We’re building Doltgres, the world’s first version-controlled Postgres-compatible database. We want Doltgres to be a drop-in replacement for Postgres, which means we have to support every feature that Postgres does, so that customers can port their existing database application to Doltgres without changing any code.
The only issue is… Postgres has a lot of features. Like, a lot. Most people will never use the vast majority of them, but drop-in compatibility means tackling that long tail of seldom-used features. Today we want to talk about one such feature you might never have heard of or used: table composite types.
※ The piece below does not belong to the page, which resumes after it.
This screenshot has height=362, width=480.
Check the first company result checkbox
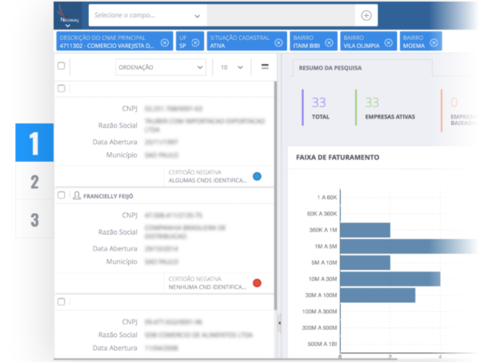click(x=61, y=88)
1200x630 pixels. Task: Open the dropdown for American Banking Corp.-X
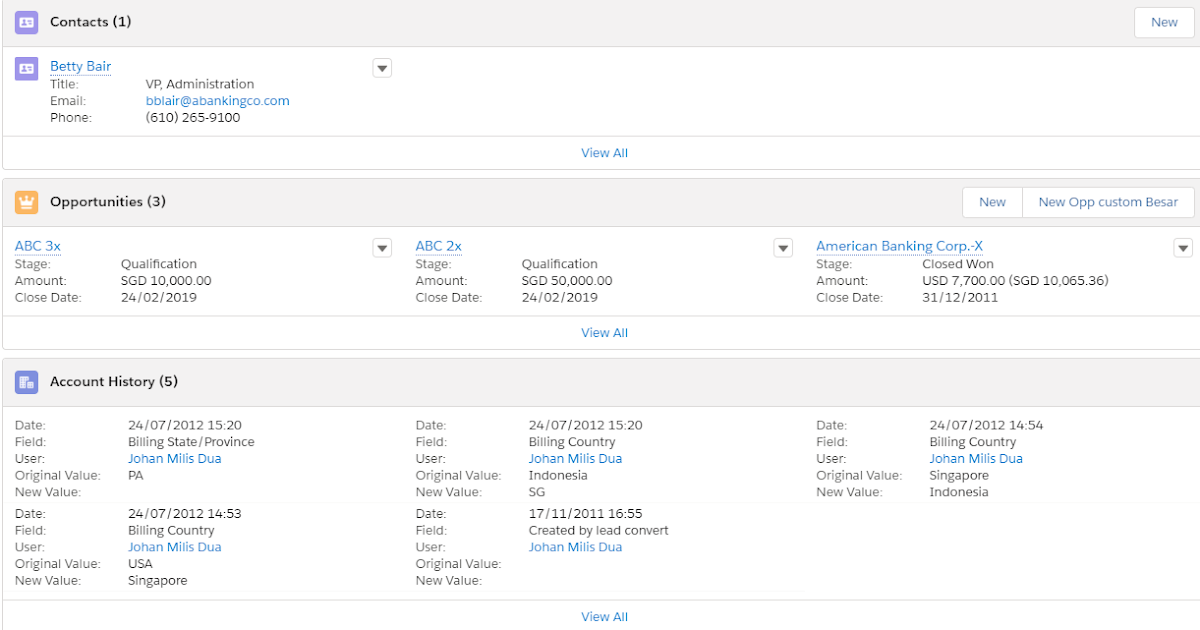click(1183, 247)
What’s a table composite type?#
When you create a table in Postgres, Postgres automatically and implicitly creates a new type that represents the tuples that table will store. This is best illustrated with an example.
postgres=# \c test
You are now connected to database "test" as user "postgres".
test=# create table tuple_type_table(a int primary key, b varchar(100));
CREATE TABLE
Now if I query the pg_catalog.pg_class table, I can see that Postgres created a composite type for
this new table:
test=# SELECT
t.oid,
n.nspname AS type_schema,
t.typname AS type_name,
t.typtype,
t.typcategory,
t.typrelid
FROM pg_class c
JOIN pg_type t
ON t.oid = c.reltype
JOIN pg_namespace n
ON n.oid = t.typnamespace
WHERE c.relname = 'tuple_type_table';
oid | type_schema | type_name | typtype | typcategory | typrelid
-------+-------------+------------------+---------+-------------+----------
32809 | public | tuple_type_table | c | C | 32807
(1 row)
There’s my type, which has the same name as the table it corresponds to. Neat! What can we do with this type? Well, as far as Postgres is concerned, it’s just an ordinary composite type like any other, which means that we can use it anywhere we can use composite types: in function signatures, as columns in other tables, etc. Let’s look at a few examples.
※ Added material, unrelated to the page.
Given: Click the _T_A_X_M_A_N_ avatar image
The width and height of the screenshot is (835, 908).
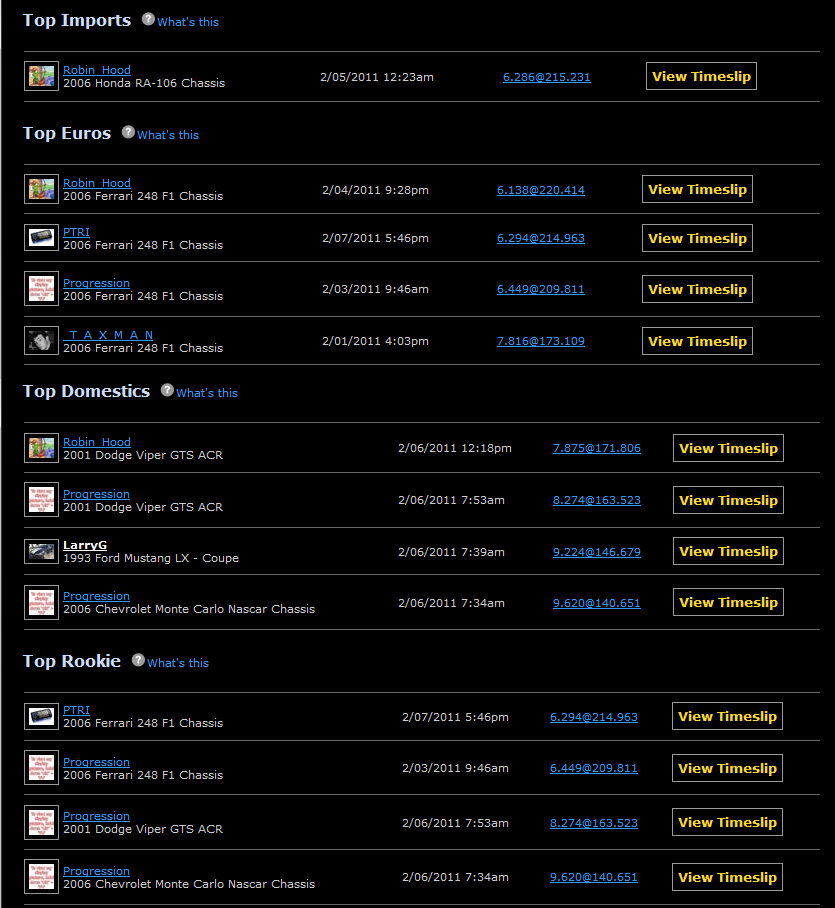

Table composite types in functions#
Sometimes it’s convenient to write a function that takes as input every column in a table, which makes the function easier to call. Table composite types are a great way to do this. Let’s create a table for tracking grocery inventory.
test=# CREATE TABLE groceries (id INT4 PRIMARY KEY, name TEXT NOT NULL, qty INT4 NOT NULL, price REAL NOT NULL);
CREATE TABLE
test=# INSERT INTO groceries VALUES (1, 'apple', 3, 2.5), (2, 'banana', 5, 1.2);
INSERT 0 2
Now, let’s create a function that takes a row from this table as its parameter. This function will tell us the total value of our inventory for that item.
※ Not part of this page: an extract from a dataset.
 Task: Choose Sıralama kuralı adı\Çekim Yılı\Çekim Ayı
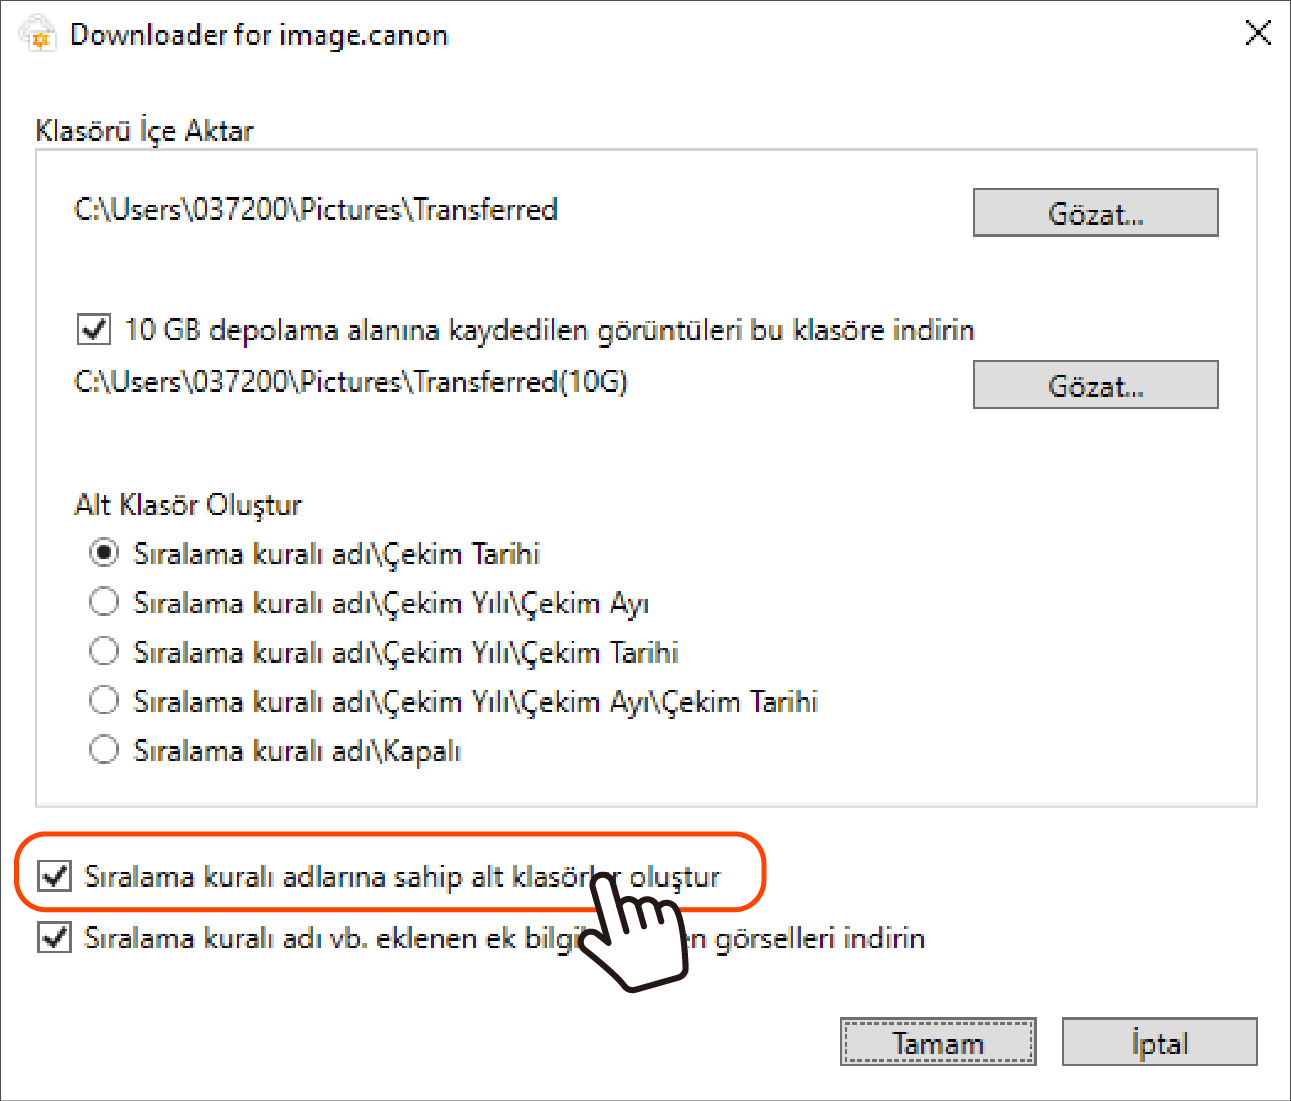coord(104,602)
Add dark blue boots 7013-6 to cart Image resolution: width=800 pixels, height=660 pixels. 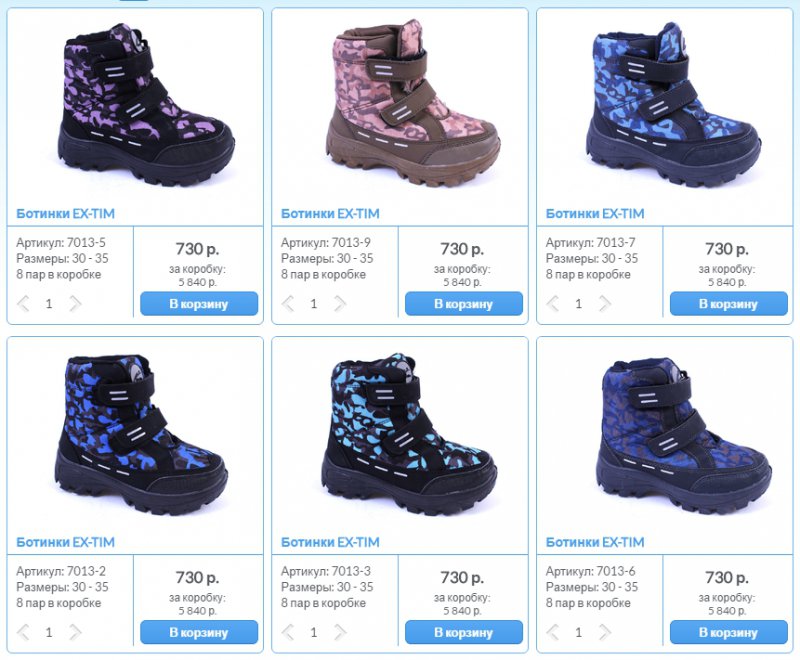pos(729,632)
test=# CREATE FUNCTION total(t groceries) RETURNS REAL AS $$
BEGIN RETURN t.qty * t.price; END;
$$ LANGUAGE plpgsql;
CREATE FUNCTION
test=# select name, total(groceries) from groceries;
name | total
--------+-------
apple | 7.5
banana | 6
(2 rows)
The syntax to invoke a function this way is a little weird — you use the table alias as the parameter name in the function call. But it makes sense in context and lets you write functions that refer to a table’s columns natively, by their names. This is a natural way to express functions that operate on a row in a table.
Table composite types in other schemas#
There’s a second way you can use table composite types, and it’s quite a bit weirder and probably not a good idea most of the time. Since table composite types are just composite types, you can use them as the type of a column in another table, essentially embedding a row from one table in another.
postgres=# \c test;
You are now connected to database "test" as user "postgres".
test=# create table t1 (a int, b varchar(3));
CREATE TABLE
test=# create table t2(id serial, t1 t1);
CREATE TABLE
test=# insert into t2(t1) values (row(1, 'abc'));
INSERT 0 1
test=# select * from t2;
id | t1
----+---------
1 | (1,abc)
(1 row)
There’s nothing weird here except that the composite type being used for b is declared implicitly
by the schema of t1.
So what happens when that schema changes? Let’s try adding a column.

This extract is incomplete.